Syllabus

About the Course

Instructor

Important

Student hours:

  • Tuesdays and Wednesdays from 2:45 pm – 3:30 pm ET in McConnell 213
  • Fridays from 10:00 am – 11:30 am ET in McConnell 213
  • by appointment:
    • either in McConnell 213
    • or via Zoom

Description

In sports analytics, we apply methods from the statistical and data sciences to sports to address fundamental questions of interest to players, coaches, team executives, journalists, and fans alike. Simple questions (e.g., who are the best players?) are complicated by the interdependent nature of team sports, the omnipresence of randomness (i.e., luck), and frequent changes to personnel, rules, equipment, league alignments, and other structures. However, in many ways sports provides an ideal laboratory for applied statistical analysis, as many sports generate copious amounts of data under regularized conditions. In this course, students will explore the big ideas in sports analytics (e.g., expected points, win probabilities, team strengths, etc.) and how they manifest across a variety of different sports. They will develop a working knowledge of the most prominent statistical models for sports analytics and apply them to a variety of public sources of sports data. The course will conclude with a research project on a topic and sport of the student’s choosing.

Prerequisites

SDS 192 and SDS 210 (or the equivalent)

Learning goals

  • Demonstrate technical understanding on the major concepts in sports analytics
  • Use statistical software to access and analyze public data about sports
  • Translate analytical frameworks across different sports, where applicable
  • Conduct in-depth quantitative research about sports and contextualize the results

Textbooks

Required

Analyzing Baseball Data with R, 3rd edition, by Albert, Baumer, and Marchi. Free to read online

Supplemental resources:

  • Posit Connect is an interactive web application framework for R. Available for free via our Posit Connect Server.

Classes

Classes meets on Mondays and Wednesdays from 9:25-10:40 am ET in Burton 307.

Content

Expectations

This is a 4 credit course, meaning that by federal guidelines, it should consume about 12 hours per week of your time. We meet for 2.5 hours per week. That means you should be spending about 9.5 hours per week, or nearly 2 hours per day, on this course outside of class.

Warning

You should be spending about 9.5 hours per week on this course outside of class.

Grading & Assignments

The learning and assessments in this course are centered around three main components:

  • (10%) Engagement: Attending class meetings, being active on the course Slack channel, participating in class discussions, and offering ideas and questions in class or on Slack are all ways of demonstrating engagement. Your engagement grade will be determined by me in consultation with periodic self-assessments completed by you.
  • (15%) Homework: These assignments will include problems that allow you to work with data and analyze the results
  • (20%) Midterm exam: a closed book, self-scheduled written exam
  • (20%) Colloquium presentation: You will choose a published research paper in sports analytics, and during the second half of the semester, you and a partner will present the paper to the class.
  • (35%) Research project: a 10-page Quarto Manuscript and a 3-minute class presentation.

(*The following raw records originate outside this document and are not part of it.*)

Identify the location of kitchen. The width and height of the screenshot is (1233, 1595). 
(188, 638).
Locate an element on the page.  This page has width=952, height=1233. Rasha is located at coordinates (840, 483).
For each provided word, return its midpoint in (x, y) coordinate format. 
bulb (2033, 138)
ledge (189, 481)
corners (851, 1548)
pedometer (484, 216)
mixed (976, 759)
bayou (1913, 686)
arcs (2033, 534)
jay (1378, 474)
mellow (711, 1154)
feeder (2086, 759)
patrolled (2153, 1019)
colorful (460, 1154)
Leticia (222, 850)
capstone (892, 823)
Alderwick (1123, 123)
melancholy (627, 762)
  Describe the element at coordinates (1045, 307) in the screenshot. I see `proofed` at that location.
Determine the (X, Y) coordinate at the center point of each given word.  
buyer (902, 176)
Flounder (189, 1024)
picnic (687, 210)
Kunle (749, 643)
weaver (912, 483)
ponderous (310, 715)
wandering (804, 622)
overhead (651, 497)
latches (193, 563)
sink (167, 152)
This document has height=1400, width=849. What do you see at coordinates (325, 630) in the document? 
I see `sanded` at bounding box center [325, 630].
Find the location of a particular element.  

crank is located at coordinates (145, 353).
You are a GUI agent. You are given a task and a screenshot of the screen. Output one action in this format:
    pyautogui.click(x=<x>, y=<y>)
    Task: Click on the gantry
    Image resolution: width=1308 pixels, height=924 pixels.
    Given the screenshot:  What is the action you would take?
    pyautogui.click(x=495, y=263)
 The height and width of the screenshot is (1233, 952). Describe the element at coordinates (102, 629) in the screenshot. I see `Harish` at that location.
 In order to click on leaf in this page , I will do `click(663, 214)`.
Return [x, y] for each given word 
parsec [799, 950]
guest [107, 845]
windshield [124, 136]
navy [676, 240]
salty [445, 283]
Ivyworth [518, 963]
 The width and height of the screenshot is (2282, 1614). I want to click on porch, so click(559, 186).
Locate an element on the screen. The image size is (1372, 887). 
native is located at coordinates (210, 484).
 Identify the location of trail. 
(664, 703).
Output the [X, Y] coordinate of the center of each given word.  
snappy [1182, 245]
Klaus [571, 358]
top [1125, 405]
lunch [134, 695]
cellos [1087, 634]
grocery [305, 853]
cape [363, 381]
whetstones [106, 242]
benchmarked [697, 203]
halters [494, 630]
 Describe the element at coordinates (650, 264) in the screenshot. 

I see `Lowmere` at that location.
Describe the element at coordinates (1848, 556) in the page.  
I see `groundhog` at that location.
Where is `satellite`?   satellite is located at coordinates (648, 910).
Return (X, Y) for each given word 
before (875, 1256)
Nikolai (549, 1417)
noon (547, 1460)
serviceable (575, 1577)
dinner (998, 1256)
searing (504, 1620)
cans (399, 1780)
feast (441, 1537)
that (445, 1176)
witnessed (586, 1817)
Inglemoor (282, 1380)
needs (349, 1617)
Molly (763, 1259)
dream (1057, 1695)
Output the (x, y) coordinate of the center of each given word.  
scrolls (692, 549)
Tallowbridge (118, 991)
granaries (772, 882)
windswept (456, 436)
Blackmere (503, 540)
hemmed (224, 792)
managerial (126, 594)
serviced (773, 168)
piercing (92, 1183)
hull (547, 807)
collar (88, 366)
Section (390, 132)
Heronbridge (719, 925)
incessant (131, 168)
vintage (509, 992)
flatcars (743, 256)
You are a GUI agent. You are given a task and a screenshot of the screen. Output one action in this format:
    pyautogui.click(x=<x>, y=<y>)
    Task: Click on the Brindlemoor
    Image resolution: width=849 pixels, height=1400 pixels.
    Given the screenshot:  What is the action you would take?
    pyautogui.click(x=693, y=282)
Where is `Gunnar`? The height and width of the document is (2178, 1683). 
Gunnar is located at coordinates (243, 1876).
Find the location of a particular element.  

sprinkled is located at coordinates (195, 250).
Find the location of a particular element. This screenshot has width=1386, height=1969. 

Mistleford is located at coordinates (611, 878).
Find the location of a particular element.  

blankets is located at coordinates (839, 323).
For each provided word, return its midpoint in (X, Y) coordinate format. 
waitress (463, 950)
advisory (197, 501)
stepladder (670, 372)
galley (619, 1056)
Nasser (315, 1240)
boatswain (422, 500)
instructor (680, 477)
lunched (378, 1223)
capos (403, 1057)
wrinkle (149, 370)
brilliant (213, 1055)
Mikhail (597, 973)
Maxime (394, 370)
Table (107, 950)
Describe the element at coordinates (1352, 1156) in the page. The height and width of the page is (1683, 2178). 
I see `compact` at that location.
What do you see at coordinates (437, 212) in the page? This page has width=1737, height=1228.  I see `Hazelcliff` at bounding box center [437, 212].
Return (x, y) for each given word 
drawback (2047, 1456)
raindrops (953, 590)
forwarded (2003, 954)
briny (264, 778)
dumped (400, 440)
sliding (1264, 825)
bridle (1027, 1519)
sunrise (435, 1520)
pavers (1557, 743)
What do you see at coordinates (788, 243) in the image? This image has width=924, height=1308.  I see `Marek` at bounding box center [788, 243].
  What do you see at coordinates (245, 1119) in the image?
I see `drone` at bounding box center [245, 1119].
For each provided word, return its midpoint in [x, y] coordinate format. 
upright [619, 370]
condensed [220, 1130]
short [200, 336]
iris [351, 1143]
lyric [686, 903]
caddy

Please see the schedule for the most current due dates.

Extensions

I value your ability to meet deadlines and manage your own workload. I am also a reasonable person who understands that life happens and this is not always possible. Extensions up to 48 hours will typically be granted when requested at least 48 hours in advance without requiring a reason or an explanation. Longer extensions, or those requested within 48 hours of a deadline, will typically not be granted. Please plan accordingly. Please note that because many of the assignments in this class are collaborative, individual extensions for group assignments will be problematic. All extended deadlines will appear on Moodle.

Academic Integrity

I expect that you will maintain your academic integrity in this class. Please read Smith’s Academic Integrity Statement. Please pay particular attention to this sentence in the “Examples of Violations” section:

If you are finding ways to avoid the “thinking” component of your coursework, you should stop to ask yourself whether you are compromising your academic integrity.

Policies

Inclusion

I am committed to fostering a classroom environment where all students thrive. I am committed to affirming the identities, realities and voices of all students, especially those from historically marginalized or underrepresented backgrounds. I am dedicated to creating a space where everyone in the class is respected, is free from discrimination based on race, ethnicity, sexual orientation, religion, gender identity, disability status, and other identities, and feel welcome and ready to learn at your highest potential.

If you have any concerns or suggestions for how to make this class more inclusive, please reach out to me. I am here to support your learning and growth as data scientists and people!

Accommodations

Smith is committed to providing support services and reasonable accommodations to all students with disabilities. To request an accommodation, please register with the Accessibility Resource Center (ARC) at the beginning of the semester. To contact ARC, please email .

Attendance

You choose whether you will attend class. If you choose to attend, I expect your full attention. If you choose not to attend, you accept responsibility for any lost educational value.

Important

We hope it goes without saying that during class, you should not use your computer or cell phone for personal email, web browsing, social media, or any activity that’s not related to the class.

Collaboration

Much of this course will operate on a collaborative basis, and you are expected and encouraged to work together with a partner or in small groups to study, complete assignments, and work on projects. However, all work that you submit for credit must be your own.

Important

Copying and pasting sentences, paragraphs, or blocks of code from another student or from online sources is not acceptable and will receive no credit.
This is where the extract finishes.